2022年10月28日金曜日

『まんがタイムきららキャラット』2022年12月号

 『まんがタイムきららキャラット』2022年12月号、発売されました。表紙は『mono』。本編と連動? 富士山をめぐる旅の途中。三国第一山富士浅間神社から臨む富士でありますね。遠くに富士山、そして手前には塔と鳥居が見えますよ。季節は秋、紅葉の季節ということで紅葉も赤く色づいて、この眺望に彩りを添えています。表紙右肩にある検索窓とサジェストが、紅葉と富士山を一度に見られるビュースポット、まさにここが見どころであることを教えてくれています。

『mono』

さて、本編ですよ。驚きのストーリー仕立て。自治体発の企画で、富士周辺に点在するビュースポット巡りをレポートしてほしい。10ページで再来週頭が締め切りと聞かされて、ざっと工数を計算。余裕もあるから、今ある仕事を片付けてから取材すればいいか、なんて余裕かましている春乃ですよ。

あ、これはなんかフラグの予感がする。

そう思ったら案の定! でもまさかそれが台風接近とはまったくもっての予想外。いやね、春乃の仕事が押しちゃって、どうにも時間がとれなくなってとか、そういうのだと思っていたんですよ。

列島を縦断する台風のせいで、取材を予定していた週は雨続き。なんとか取材をするには、翌週を待たず弾丸で13箇所を一気にまわる。って、大丈夫なのか? いけるのか? ハラハラしながら読み進めたら、曇りのせいで肝心の富士山が見えない! あっちでもこっちでも見えない!

その逆境の中、強引に想像力で補っていく春乃なんですが、まさかこれ作者の実体験が漫画になってるとかですかね! いやもう、取材ってのも大変だなと思いながらも、そのおかしさ、並大抵ではありませんでした。

それだけに、霧を抜けたその先に広がる景色、その感動がこれでもかと実感されるのですから、やっぱりなにごともスムーズにいきゃあいいってもんじゃないですね! って、まさかのなでしこ!?

ほんと、なにが飛び出してくるかわからんのがこの漫画であります。

『RPG不動産』

サトナの暴挙が続きます。

セレニアを動力源とし発射された砲撃が島を襲う。なんとか守ろうと張られたバリアもまるで効果がなく、その威力の前に翻弄される島の住民たち。なにをどうしようとサトナを止めることはかなわないのか?

この逆境としかいいようのない状況の中、サトナがこうなるにいたった過去が垣間見える瞬間があったのですが、だとしてもここまでの振る舞いを免責し得るものではないでしょう。

逆境も逆境。目的を果たすために必要なものは手に入ったと、ルフリアもろともファーを地上に落下させるサトナ。絶体絶命!? このピンチに現れたのは我らが主人公、琴音でありますよ。
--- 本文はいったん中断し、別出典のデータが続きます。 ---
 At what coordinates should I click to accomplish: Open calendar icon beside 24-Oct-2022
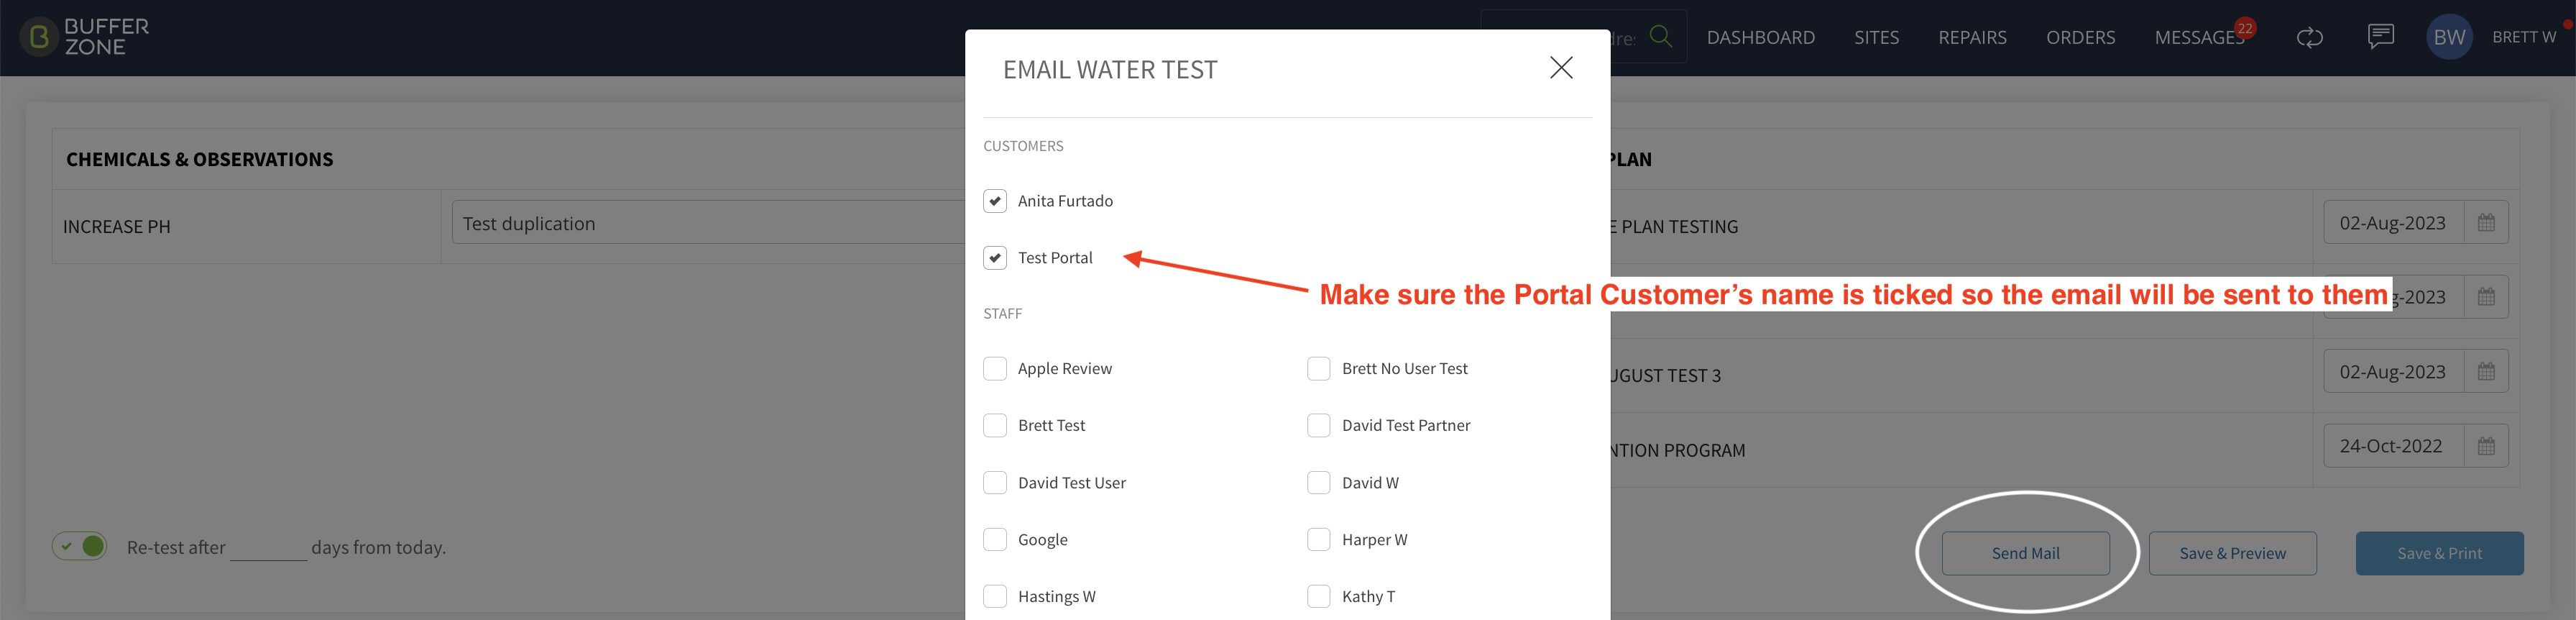pos(2486,446)
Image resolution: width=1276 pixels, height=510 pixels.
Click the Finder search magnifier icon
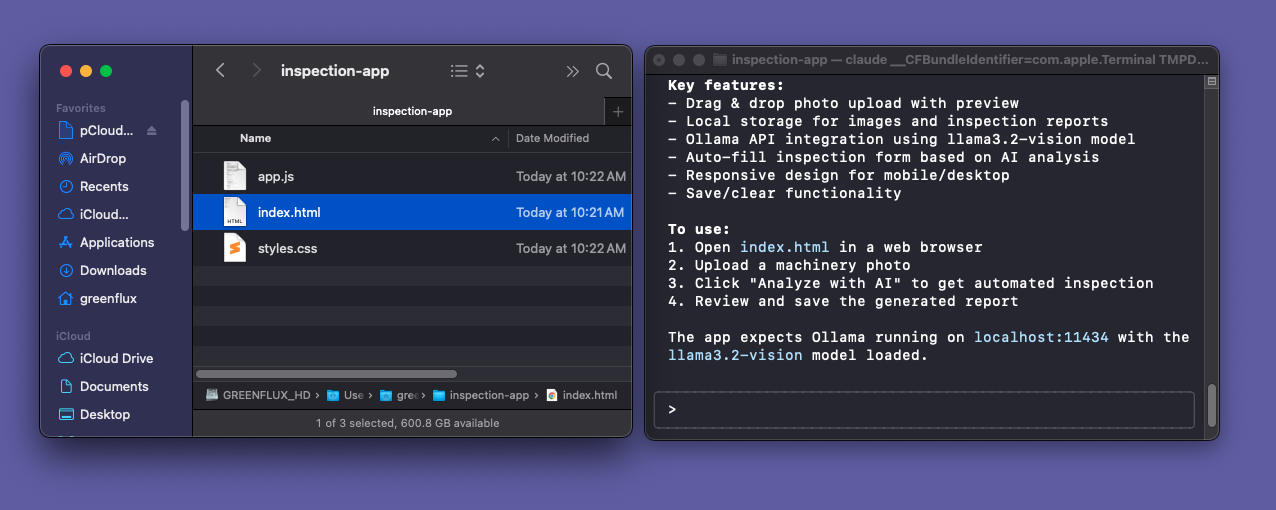tap(604, 71)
しかしてここから反撃なるか。なにせ相手は、あの尋常でないサトナです。今、ここに終結した面々で太刀打ちできるのか。まだまだ緊迫の展開は続きそうです。

『恋する小惑星』

先生に誘われて地底探検ツアーにいくことになった地学部の4人。目的地は大谷石の採掘場。今も採掘されている場所から跡地にいたるまで、幅広く見ていくというのですが、ここで石に詳しいチカが大活躍。大谷石、すなわち流紋岩質軽石凝灰岩について、案内のお姉さんと一緒にしっかりばっちり解説してくれています。
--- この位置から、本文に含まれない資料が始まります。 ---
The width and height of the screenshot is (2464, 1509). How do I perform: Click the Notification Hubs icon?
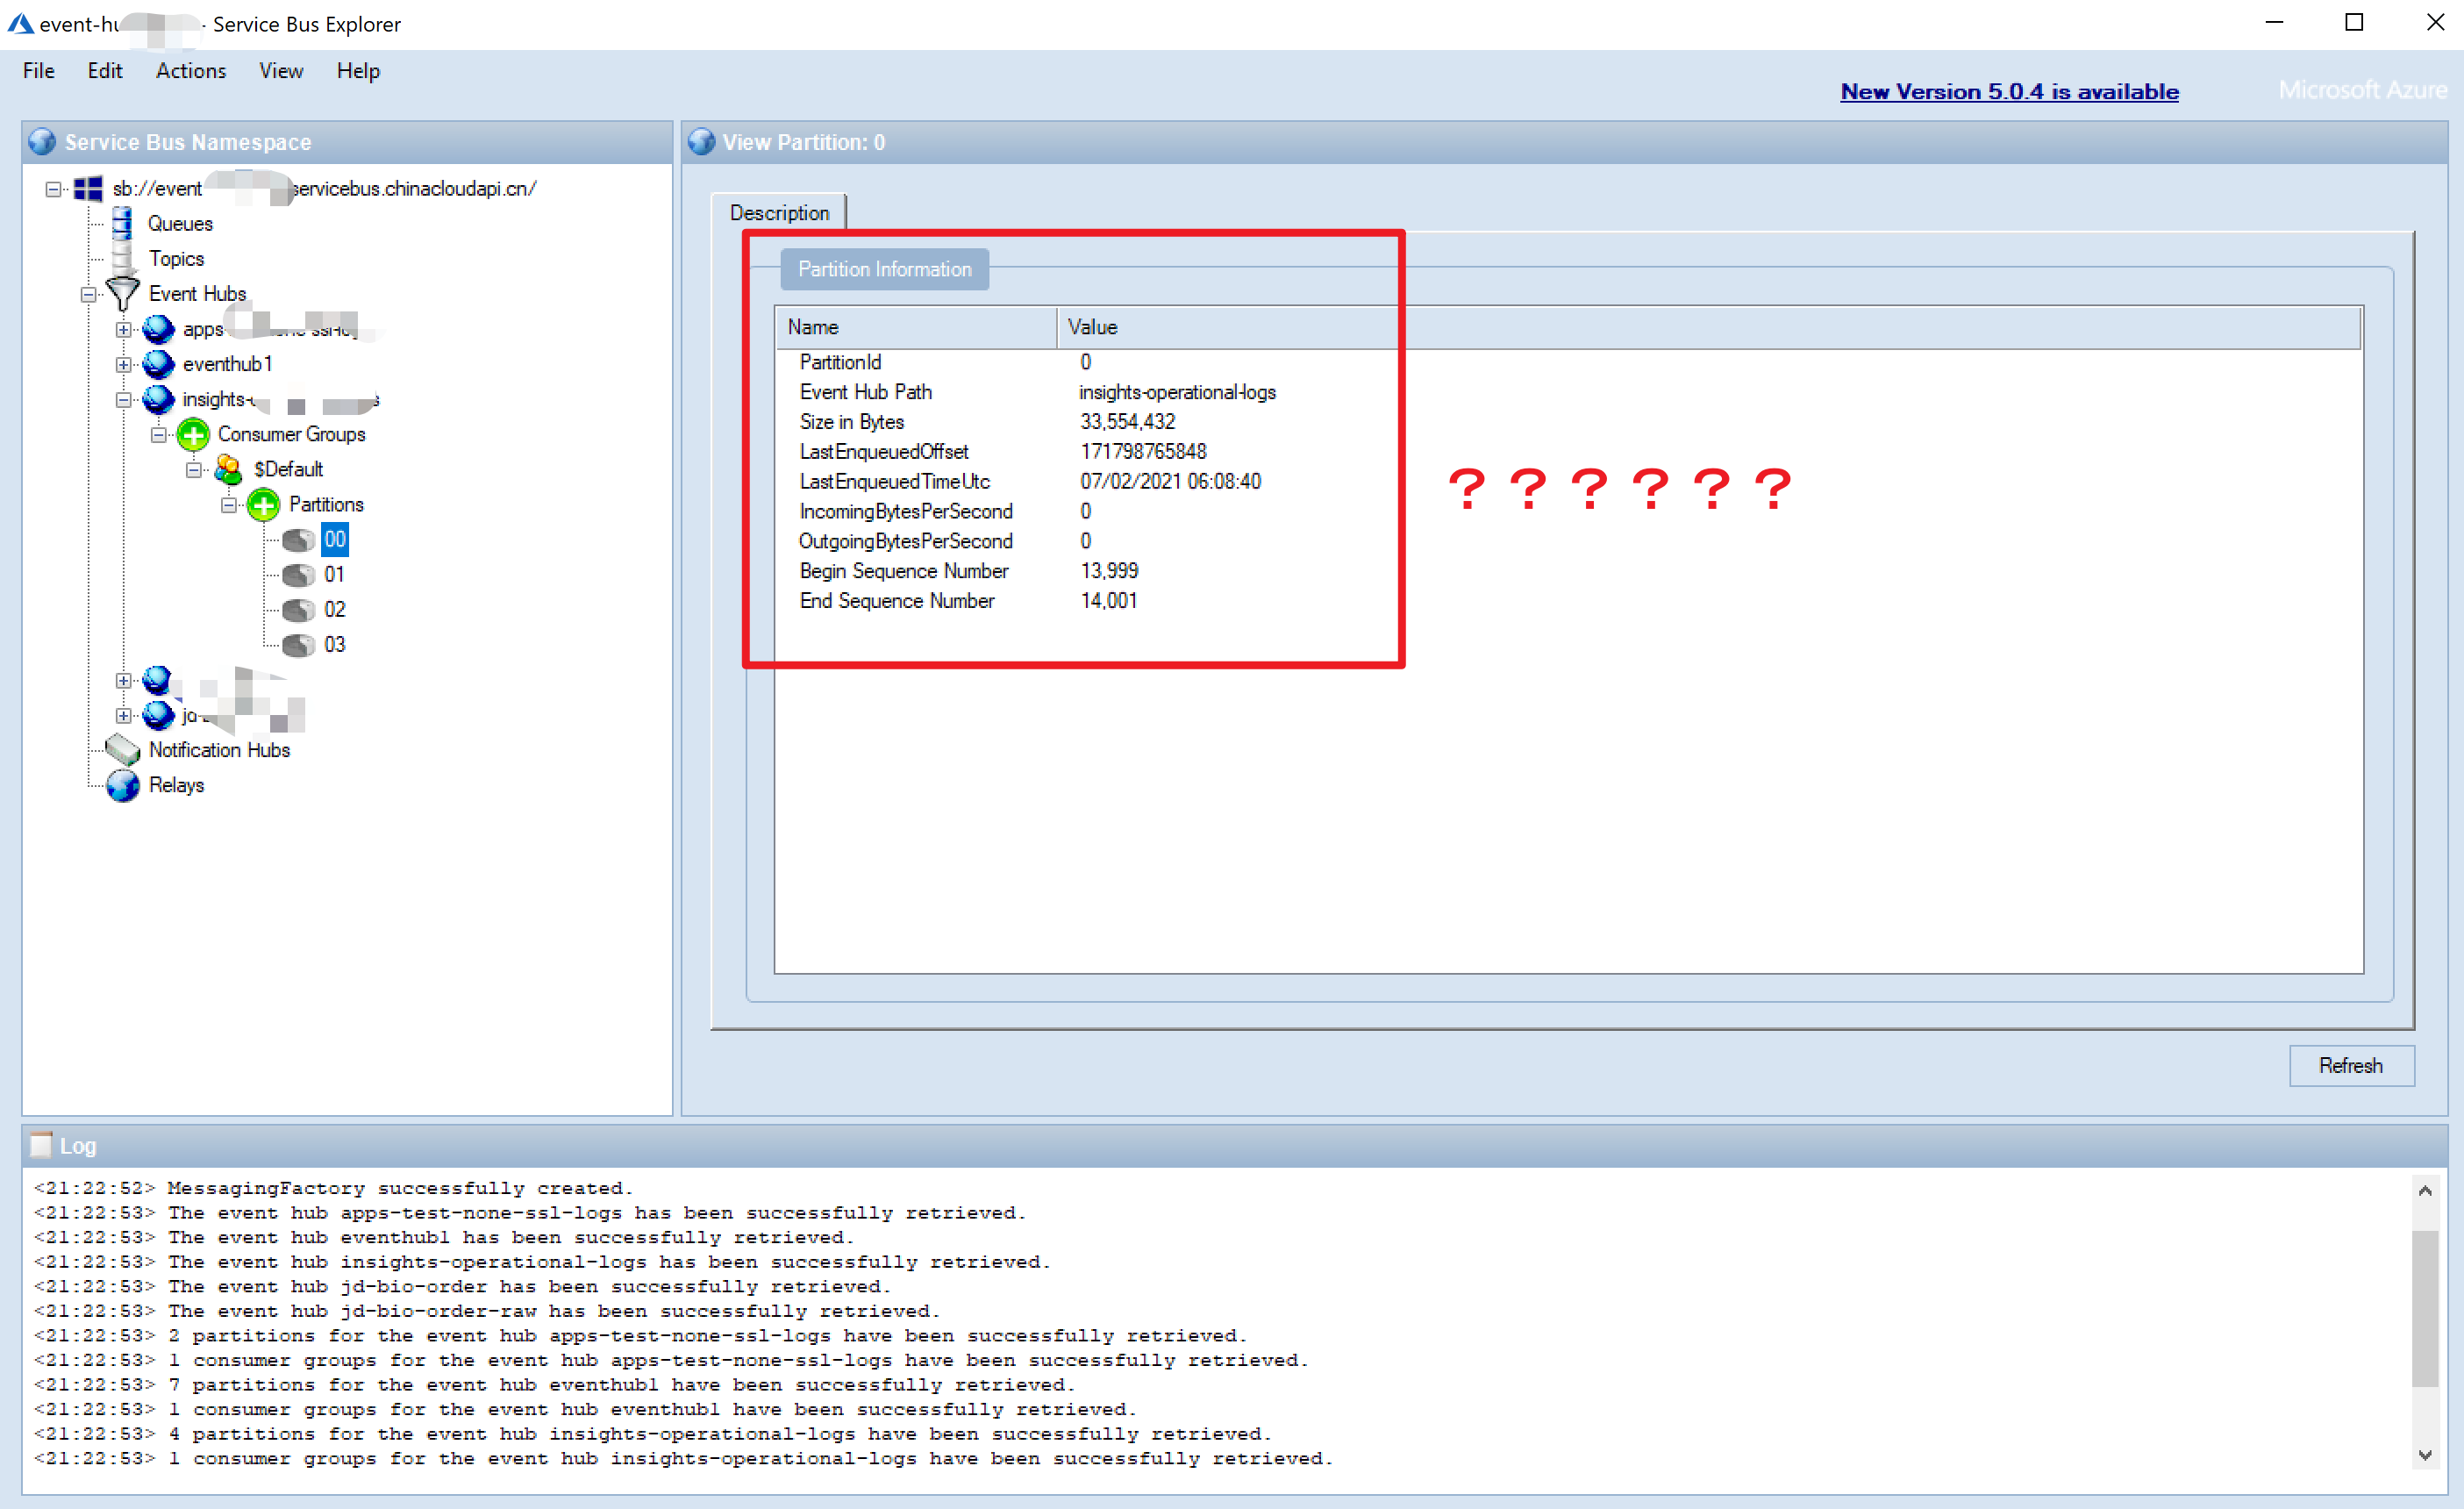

しかしここからの説明、なんかどこかで聞いた覚えが……、と思って読んでいたら、あ、そうだ、『ブラタモリ』でやってたやつだと思い出して、ひとつのトピックをいろんなメディアを通し、異なる視点から見るというのはまた面白いことだなあと実感させられることとなりました。

大谷石の色を保つためにレモン味の炭酸ジュースをかけるといいとか、これ、クエン酸と炭酸がいいのかな? ほんと面白いトピックでした。さらには砕石跡地に訪れた時に、あ、なんかこれ、特撮でよく見るところでは? と思ったら、しっかりそこに触れてくれる嬉しさあり、この興味の幅によって見るところ、感じるところが違ってくるのが本当に楽しかったです。

地底湖をゴムボートで移動するところとか、これもわくわくさせられるものありますね。実際に訪れたなら、きっともっとすごいんだろうなあ、なんて思わされて、出不精な自分にしても興味かきたてられるものありました。